Computational Tradeoffs of Optimization-Based Bound Tightening in ReLU Networks
Fabian Badilla, Marcos Goycoolea, Gonzalo Muñoz, Thiago Serra
TL;DR
This work investigates the tradeoff between activation-bound tightness and MILP solve time in ReLU networks, focusing on how bound quality affects downstream optimization tasks like verification. It compares strong (exact/OBBT) and weak (LP-relaxed) bounds, as well as naive bounds, across architectures, regularization, and pruning, using a rigorous MNIST experimental setup. The findings show that LP-relaxation-based weak bounds often achieve a favorable balance between computational cost and bound quality, while strong bounds can dominate in deep networks for verification.
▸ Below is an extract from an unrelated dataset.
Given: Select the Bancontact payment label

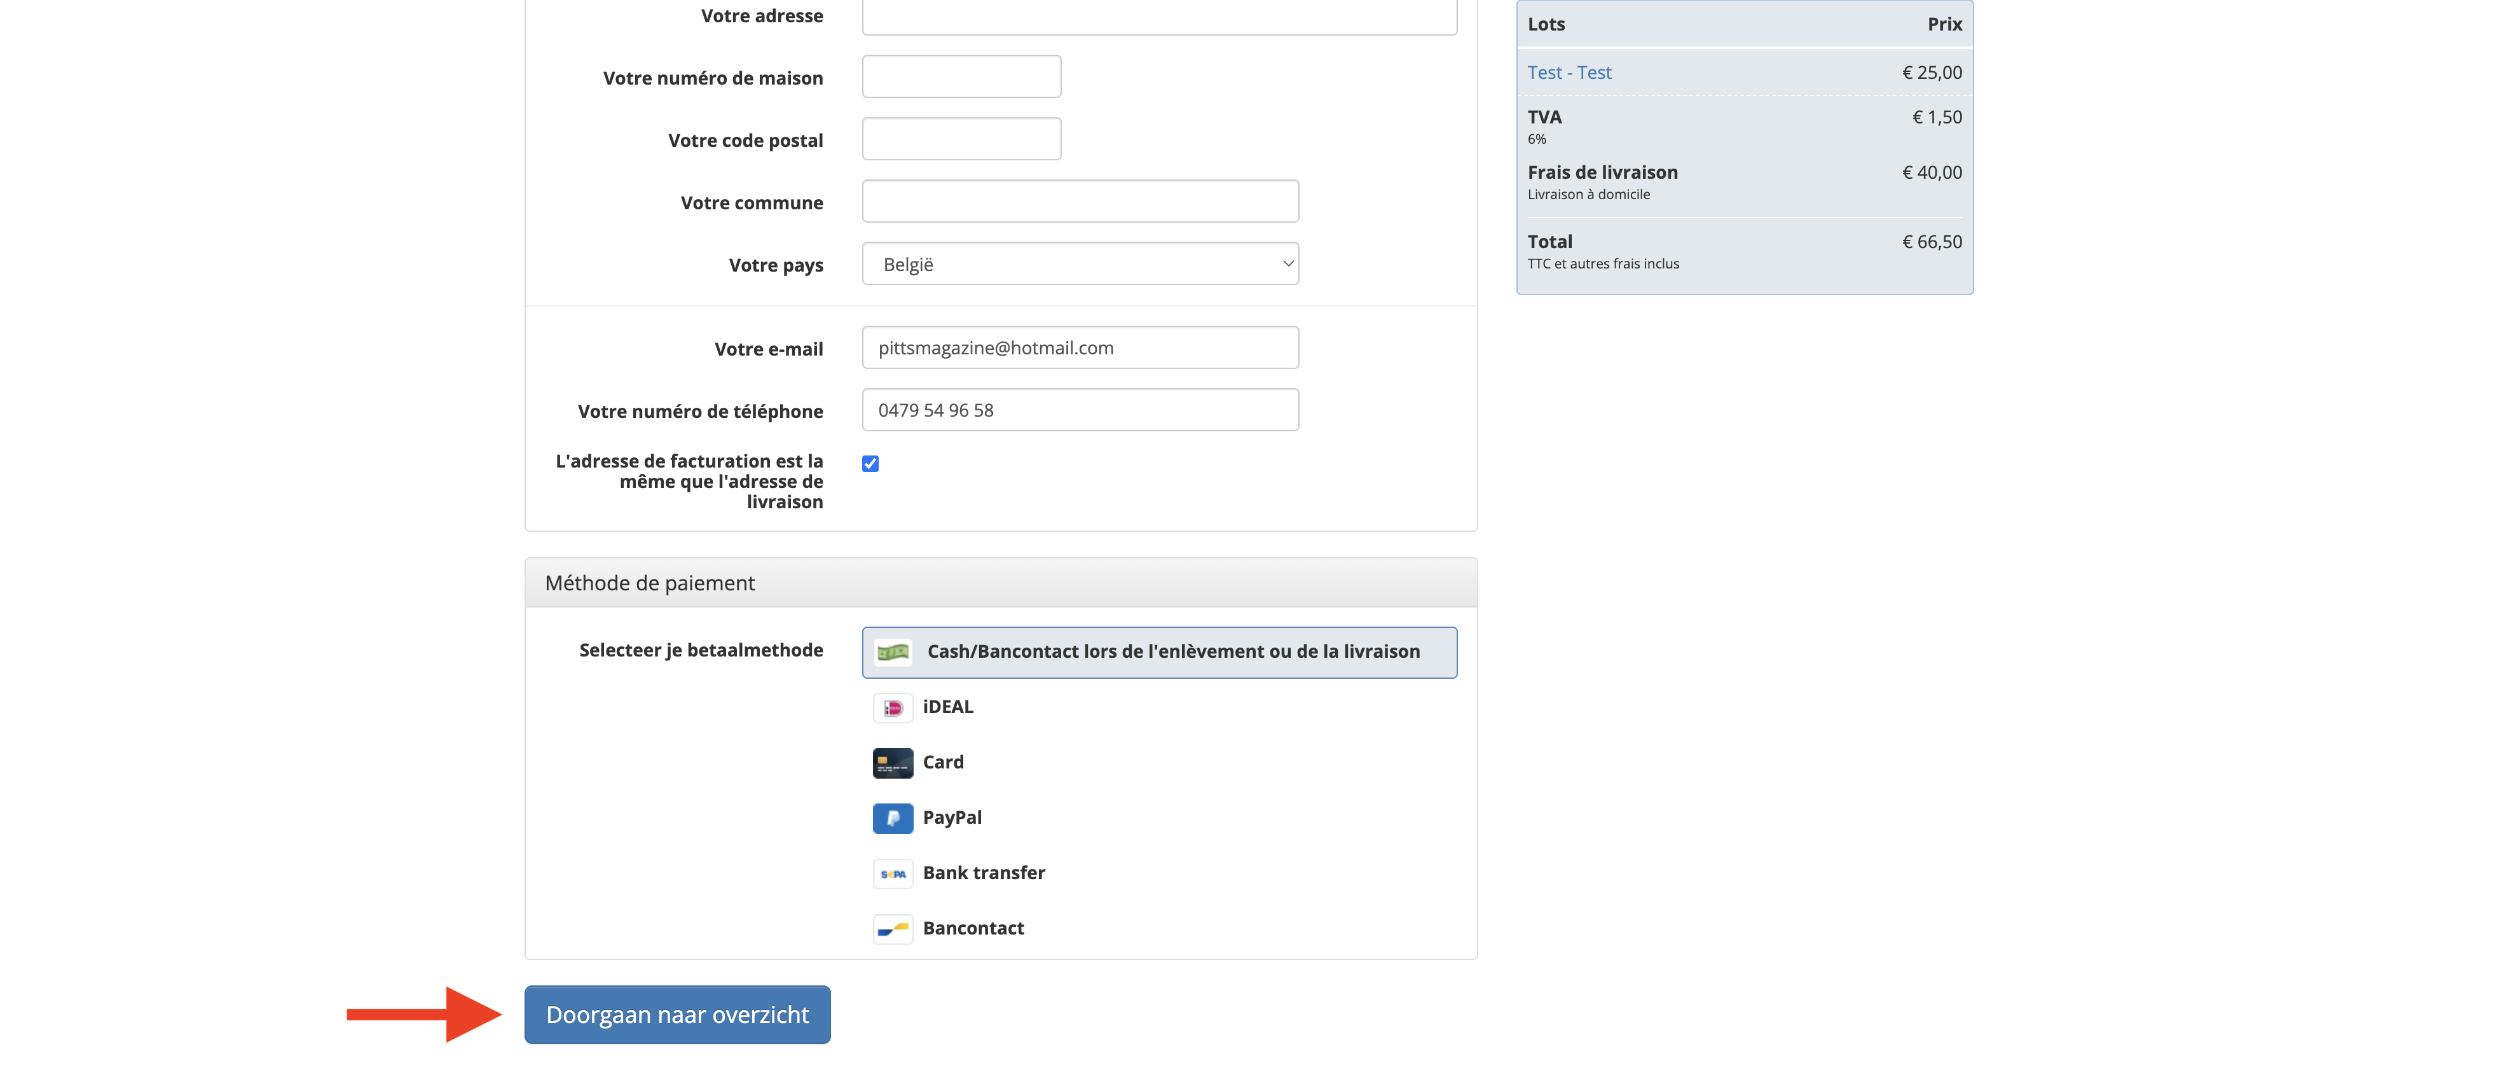Looking at the screenshot, I should click(972, 929).
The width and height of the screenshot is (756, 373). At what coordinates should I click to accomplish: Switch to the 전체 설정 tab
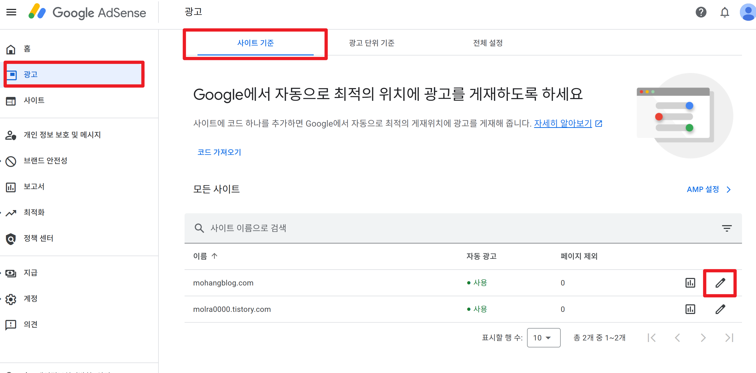coord(487,43)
The results provide actionable guidance for embedding neural networks in MILP-based optimization and verification pipelines, including hybrid bound strategies that adapt to layer depth and network conditioning.
Abstract
The use of Mixed-Integer Linear Programming (MILP) models to represent neural networks with Rectified Linear Unit (ReLU) activations has become increasingly widespread in the last decade. This has enabled the use of MILP technology to test-or stress-their behavior, to adversarially improve their training, and to embed them in optimization models leveraging their predictive power. Many of these MILP models rely on activation bounds. That is, bounds on the input values of each neuron. In this work, we explore the tradeoff between the tightness of these bounds and the computational effort of solving the resulting MILP models. We provide guidelines for implementing these models based on the impact of network structure, regularization, and rounding.